§ Your task
Retype only what runs from the line with "Screen dimensions: 687x1019" through the end of the entries, exactly and in full, but omit any picture you find.

Screenshot grounding data:
------

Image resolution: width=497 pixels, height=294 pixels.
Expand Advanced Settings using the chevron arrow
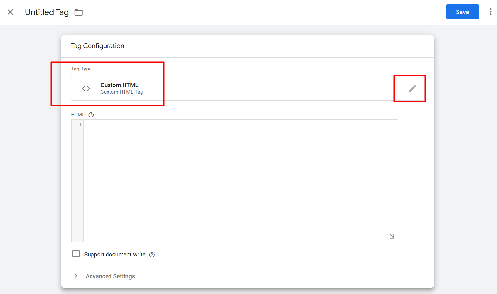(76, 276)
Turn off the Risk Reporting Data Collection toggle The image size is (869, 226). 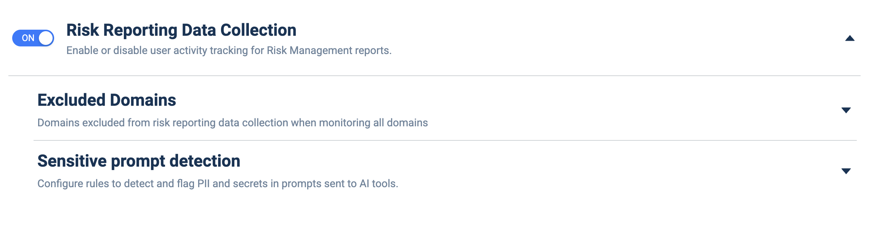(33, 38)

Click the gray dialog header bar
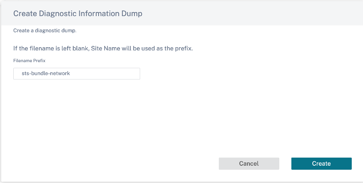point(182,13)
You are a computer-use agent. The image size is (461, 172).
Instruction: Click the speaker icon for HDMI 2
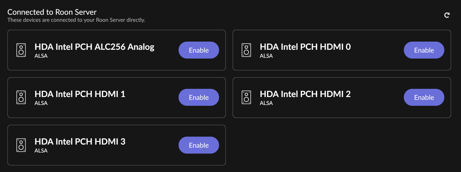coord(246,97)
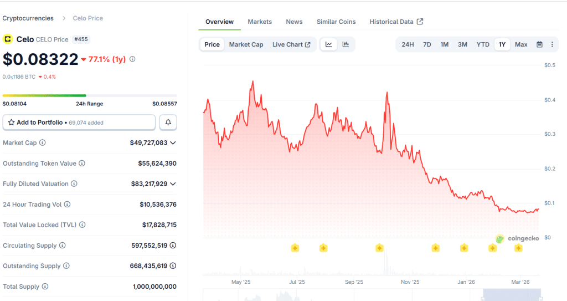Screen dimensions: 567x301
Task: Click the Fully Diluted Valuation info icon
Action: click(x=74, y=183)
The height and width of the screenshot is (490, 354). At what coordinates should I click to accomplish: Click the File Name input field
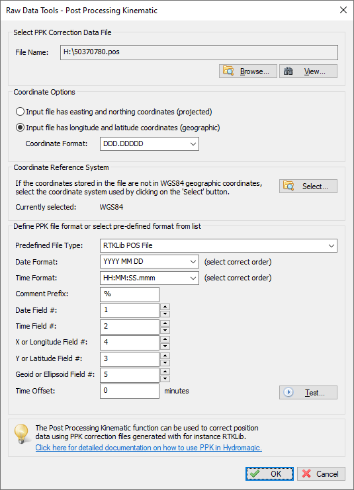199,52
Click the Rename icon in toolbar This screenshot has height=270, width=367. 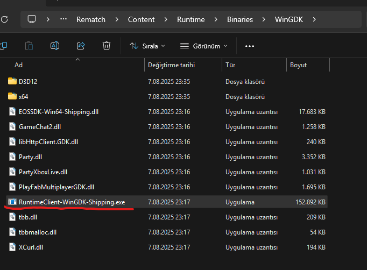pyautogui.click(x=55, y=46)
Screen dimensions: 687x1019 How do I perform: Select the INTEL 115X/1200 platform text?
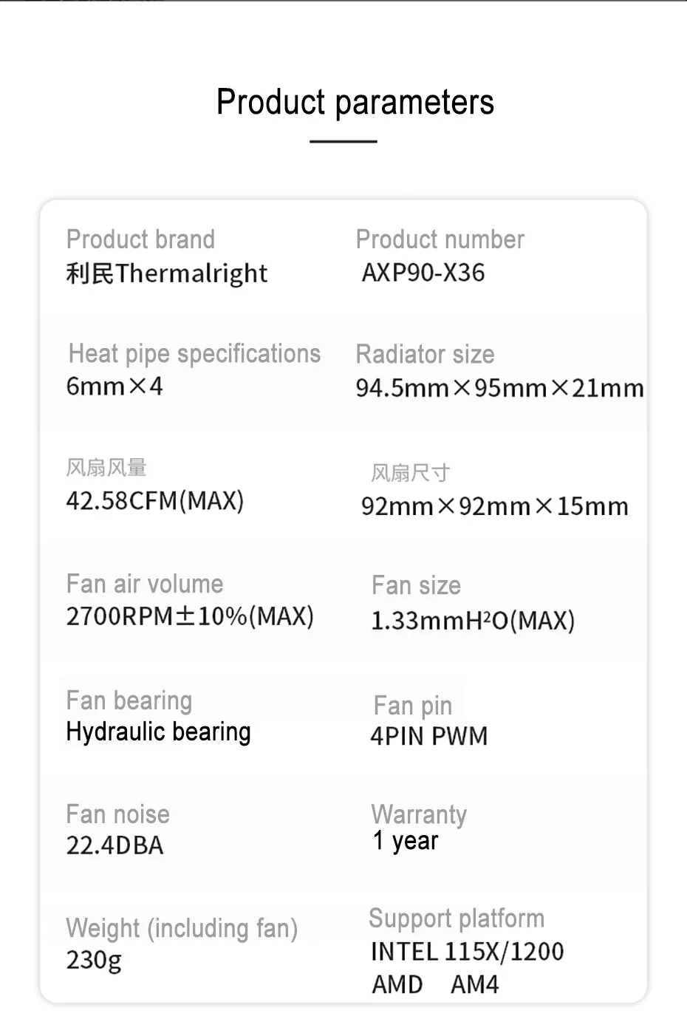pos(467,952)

------

§ Answer section
Screen dimensions: 687x1019 How do I perform: Select the INTEL 115X/1200 platform text?
pos(467,952)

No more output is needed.